Target pointing data:
## Begin
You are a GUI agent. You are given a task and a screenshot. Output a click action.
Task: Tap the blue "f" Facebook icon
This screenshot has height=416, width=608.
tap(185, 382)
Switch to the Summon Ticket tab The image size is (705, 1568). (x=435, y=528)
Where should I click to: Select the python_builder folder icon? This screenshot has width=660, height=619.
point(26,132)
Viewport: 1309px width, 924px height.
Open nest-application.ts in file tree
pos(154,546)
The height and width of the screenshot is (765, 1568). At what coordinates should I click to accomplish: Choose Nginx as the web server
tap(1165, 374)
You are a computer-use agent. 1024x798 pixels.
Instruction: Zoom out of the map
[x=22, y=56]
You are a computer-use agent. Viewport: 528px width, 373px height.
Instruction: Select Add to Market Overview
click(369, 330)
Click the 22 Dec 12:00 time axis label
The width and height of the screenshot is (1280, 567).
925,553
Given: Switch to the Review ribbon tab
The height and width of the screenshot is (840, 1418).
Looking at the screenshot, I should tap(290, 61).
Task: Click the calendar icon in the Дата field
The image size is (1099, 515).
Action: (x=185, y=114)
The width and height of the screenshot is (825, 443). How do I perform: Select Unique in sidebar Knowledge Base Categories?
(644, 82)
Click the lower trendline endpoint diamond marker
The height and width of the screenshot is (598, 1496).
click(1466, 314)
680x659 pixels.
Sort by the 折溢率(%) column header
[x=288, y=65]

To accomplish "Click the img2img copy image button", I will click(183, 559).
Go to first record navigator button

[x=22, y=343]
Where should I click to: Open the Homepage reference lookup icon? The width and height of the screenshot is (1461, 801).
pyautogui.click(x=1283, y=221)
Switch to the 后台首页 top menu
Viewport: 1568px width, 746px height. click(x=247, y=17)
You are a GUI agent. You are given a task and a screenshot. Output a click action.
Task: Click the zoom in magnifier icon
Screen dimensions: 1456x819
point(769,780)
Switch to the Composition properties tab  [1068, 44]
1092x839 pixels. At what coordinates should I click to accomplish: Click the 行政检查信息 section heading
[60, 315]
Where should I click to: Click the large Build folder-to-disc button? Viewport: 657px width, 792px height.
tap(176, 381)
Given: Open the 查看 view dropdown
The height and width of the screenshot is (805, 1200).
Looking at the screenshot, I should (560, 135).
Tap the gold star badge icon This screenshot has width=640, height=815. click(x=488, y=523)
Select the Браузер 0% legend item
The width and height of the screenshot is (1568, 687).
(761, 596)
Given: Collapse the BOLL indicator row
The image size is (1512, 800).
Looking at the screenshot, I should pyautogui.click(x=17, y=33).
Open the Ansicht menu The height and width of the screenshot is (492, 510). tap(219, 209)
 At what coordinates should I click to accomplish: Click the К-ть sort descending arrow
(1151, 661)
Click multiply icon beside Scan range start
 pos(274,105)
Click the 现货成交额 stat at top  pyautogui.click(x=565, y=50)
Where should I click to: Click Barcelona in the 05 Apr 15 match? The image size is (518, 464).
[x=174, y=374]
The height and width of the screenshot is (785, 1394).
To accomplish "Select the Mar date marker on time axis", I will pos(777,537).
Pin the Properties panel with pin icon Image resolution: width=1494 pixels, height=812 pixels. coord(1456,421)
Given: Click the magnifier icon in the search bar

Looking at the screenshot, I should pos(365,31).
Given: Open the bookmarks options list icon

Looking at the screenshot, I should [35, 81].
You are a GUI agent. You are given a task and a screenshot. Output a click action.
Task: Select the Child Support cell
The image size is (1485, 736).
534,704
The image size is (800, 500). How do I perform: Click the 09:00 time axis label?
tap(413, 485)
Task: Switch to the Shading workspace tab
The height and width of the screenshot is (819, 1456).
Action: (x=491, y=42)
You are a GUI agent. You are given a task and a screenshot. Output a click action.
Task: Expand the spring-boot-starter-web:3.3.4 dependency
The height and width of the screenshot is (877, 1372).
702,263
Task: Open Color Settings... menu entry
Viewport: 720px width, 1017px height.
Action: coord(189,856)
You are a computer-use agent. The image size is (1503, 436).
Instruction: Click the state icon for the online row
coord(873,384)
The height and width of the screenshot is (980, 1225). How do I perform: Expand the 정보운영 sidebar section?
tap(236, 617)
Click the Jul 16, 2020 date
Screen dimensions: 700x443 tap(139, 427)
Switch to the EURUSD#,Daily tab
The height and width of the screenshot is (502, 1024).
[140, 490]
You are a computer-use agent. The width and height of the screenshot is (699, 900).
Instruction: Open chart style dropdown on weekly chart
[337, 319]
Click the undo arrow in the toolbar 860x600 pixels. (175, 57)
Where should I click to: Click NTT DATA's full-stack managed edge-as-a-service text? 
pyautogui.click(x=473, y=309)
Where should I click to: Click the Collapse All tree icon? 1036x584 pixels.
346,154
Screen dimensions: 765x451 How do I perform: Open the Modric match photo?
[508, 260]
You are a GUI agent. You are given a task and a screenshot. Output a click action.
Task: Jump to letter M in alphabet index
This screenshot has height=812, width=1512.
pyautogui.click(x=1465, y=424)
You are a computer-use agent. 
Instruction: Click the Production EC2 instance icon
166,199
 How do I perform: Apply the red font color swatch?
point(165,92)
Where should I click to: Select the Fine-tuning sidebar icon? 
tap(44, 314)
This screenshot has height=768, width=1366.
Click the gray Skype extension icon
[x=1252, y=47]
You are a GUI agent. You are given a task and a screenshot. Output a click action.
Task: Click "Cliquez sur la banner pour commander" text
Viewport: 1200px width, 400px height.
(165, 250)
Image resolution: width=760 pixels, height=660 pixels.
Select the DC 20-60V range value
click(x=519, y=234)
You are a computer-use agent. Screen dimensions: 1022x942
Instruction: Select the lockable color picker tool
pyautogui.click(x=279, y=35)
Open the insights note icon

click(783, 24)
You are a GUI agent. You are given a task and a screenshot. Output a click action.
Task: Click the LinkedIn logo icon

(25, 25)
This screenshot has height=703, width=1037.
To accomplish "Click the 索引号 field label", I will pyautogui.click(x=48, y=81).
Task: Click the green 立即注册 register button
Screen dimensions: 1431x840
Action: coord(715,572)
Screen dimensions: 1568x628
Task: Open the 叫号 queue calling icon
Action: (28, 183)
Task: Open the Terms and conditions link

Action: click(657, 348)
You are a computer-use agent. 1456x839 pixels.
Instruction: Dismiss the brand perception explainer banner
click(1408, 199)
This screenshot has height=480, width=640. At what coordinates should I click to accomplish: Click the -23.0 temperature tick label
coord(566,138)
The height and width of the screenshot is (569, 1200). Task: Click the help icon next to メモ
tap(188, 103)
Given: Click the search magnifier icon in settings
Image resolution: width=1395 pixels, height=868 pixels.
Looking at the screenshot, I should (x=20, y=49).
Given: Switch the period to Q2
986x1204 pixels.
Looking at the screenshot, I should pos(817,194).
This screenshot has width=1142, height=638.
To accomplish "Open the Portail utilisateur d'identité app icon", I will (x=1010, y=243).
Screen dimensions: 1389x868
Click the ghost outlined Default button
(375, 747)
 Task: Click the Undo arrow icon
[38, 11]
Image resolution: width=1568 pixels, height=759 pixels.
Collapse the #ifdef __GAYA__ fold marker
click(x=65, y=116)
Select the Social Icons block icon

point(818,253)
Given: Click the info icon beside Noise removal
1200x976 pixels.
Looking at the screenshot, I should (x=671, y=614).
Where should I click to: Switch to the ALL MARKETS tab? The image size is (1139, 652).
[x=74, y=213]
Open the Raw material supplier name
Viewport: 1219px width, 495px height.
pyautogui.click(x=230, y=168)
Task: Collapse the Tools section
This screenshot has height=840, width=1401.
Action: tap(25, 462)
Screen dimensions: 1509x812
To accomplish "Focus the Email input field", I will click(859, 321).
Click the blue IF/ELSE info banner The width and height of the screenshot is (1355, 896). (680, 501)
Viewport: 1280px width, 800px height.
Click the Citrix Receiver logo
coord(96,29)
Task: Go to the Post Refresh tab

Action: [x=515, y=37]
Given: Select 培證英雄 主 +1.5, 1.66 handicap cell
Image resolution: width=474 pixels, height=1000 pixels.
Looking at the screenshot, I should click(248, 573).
## End
SHORT PROBLEM - Write out the data starting at the line that contains "Switch to the Summon" and ending at the line that contains "[x=22, y=56]". Substitute "Apache" for "Nginx" and keep everything else the same.

WORKED SOLUTION -
Switch to the Summon Ticket tab The image size is (705, 1568). (x=435, y=528)
Where should I click to: Select the python_builder folder icon? This screenshot has width=660, height=619.
point(26,132)
Viewport: 1309px width, 924px height.
Open nest-application.ts in file tree
pos(154,546)
The height and width of the screenshot is (765, 1568). At what coordinates should I click to accomplish: Choose Apache as the web server
tap(1165, 374)
You are a computer-use agent. 1024x798 pixels.
Instruction: Zoom out of the map
[x=22, y=56]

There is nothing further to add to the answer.